● EXERCISE INSTRUCTIONS:
Show each line from the records below in which the word "pixels" occurs.

● INPUT FOR THIS TASK:
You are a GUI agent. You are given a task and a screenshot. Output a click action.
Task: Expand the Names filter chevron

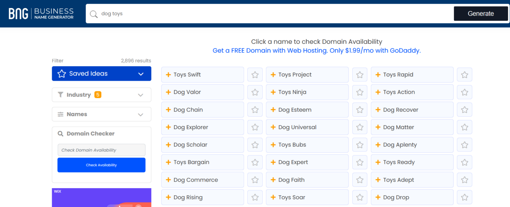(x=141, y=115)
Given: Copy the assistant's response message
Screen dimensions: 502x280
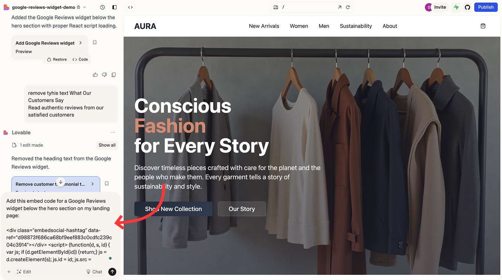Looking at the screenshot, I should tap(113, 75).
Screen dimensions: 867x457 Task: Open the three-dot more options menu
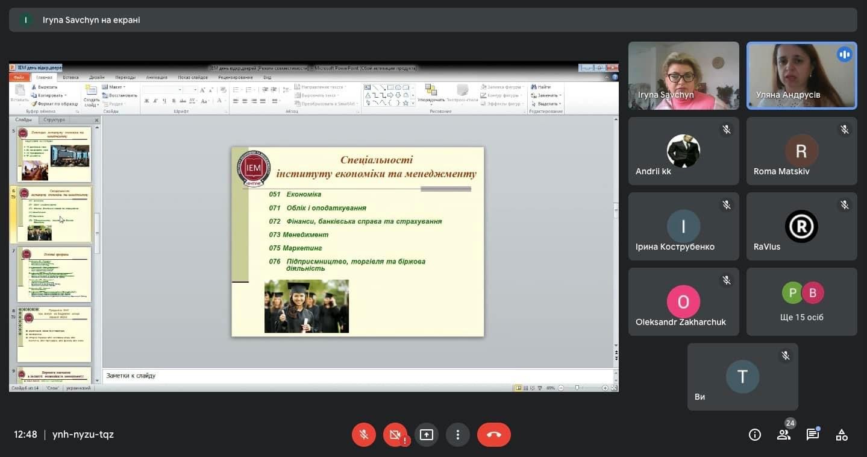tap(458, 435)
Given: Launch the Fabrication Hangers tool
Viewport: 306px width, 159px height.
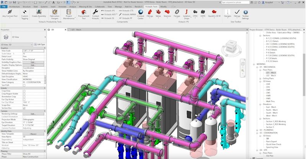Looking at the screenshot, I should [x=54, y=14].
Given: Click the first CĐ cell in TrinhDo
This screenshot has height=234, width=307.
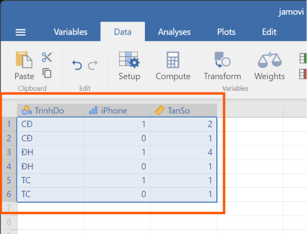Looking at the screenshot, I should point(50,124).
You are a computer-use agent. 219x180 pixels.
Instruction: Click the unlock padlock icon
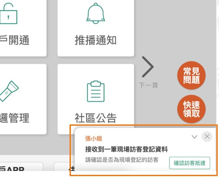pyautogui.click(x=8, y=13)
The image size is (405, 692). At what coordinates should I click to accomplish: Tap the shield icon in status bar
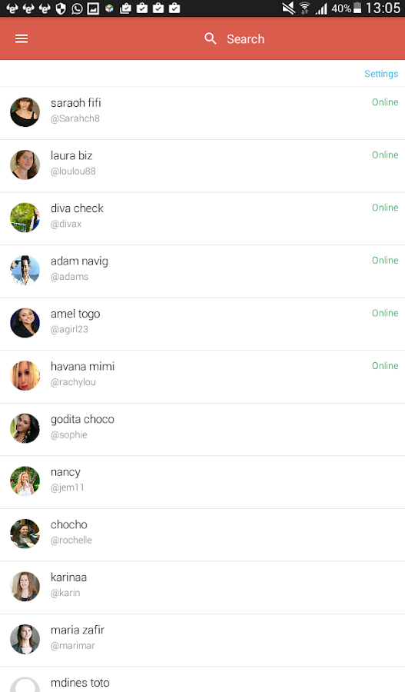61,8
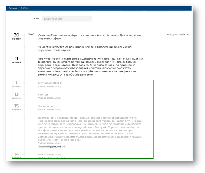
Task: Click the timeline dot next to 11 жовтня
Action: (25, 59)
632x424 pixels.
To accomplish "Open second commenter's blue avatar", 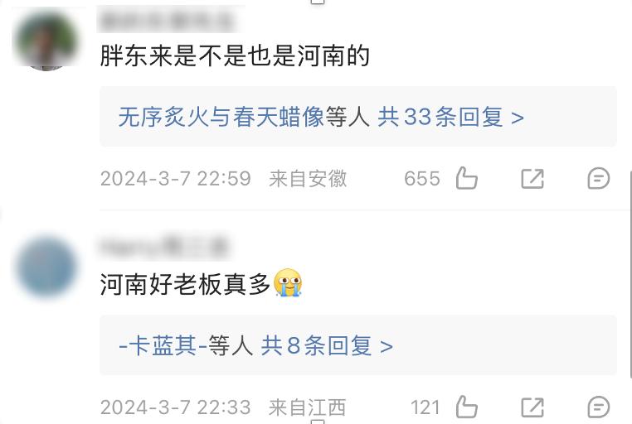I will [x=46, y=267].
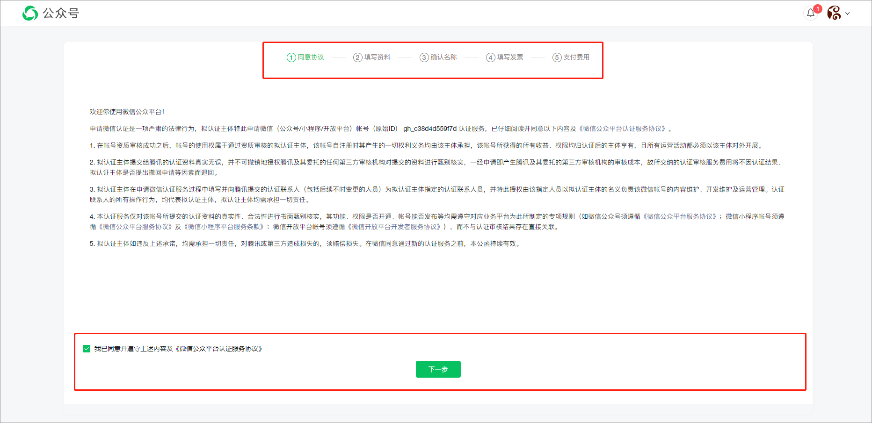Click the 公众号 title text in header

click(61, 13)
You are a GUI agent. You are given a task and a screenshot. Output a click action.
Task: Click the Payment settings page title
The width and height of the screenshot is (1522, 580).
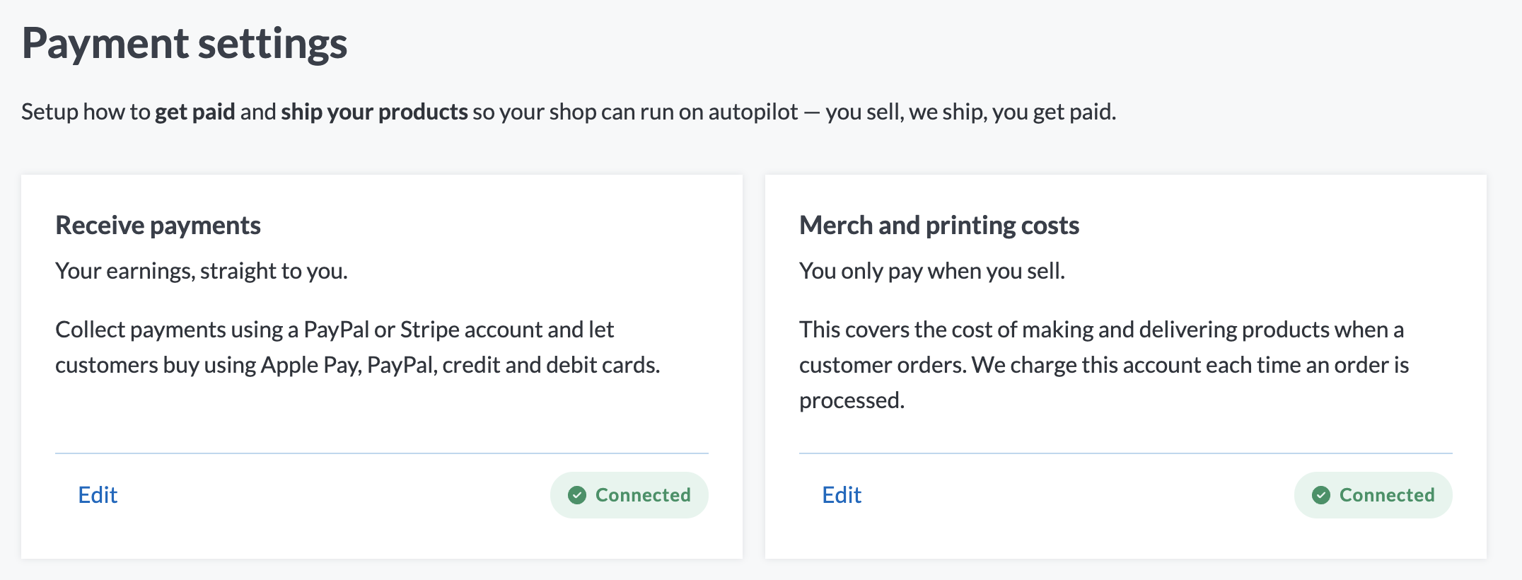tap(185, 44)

● SOLVED EXERCISE:
You are a computer-use agent. 219x180 pixels.
632x424 pixels.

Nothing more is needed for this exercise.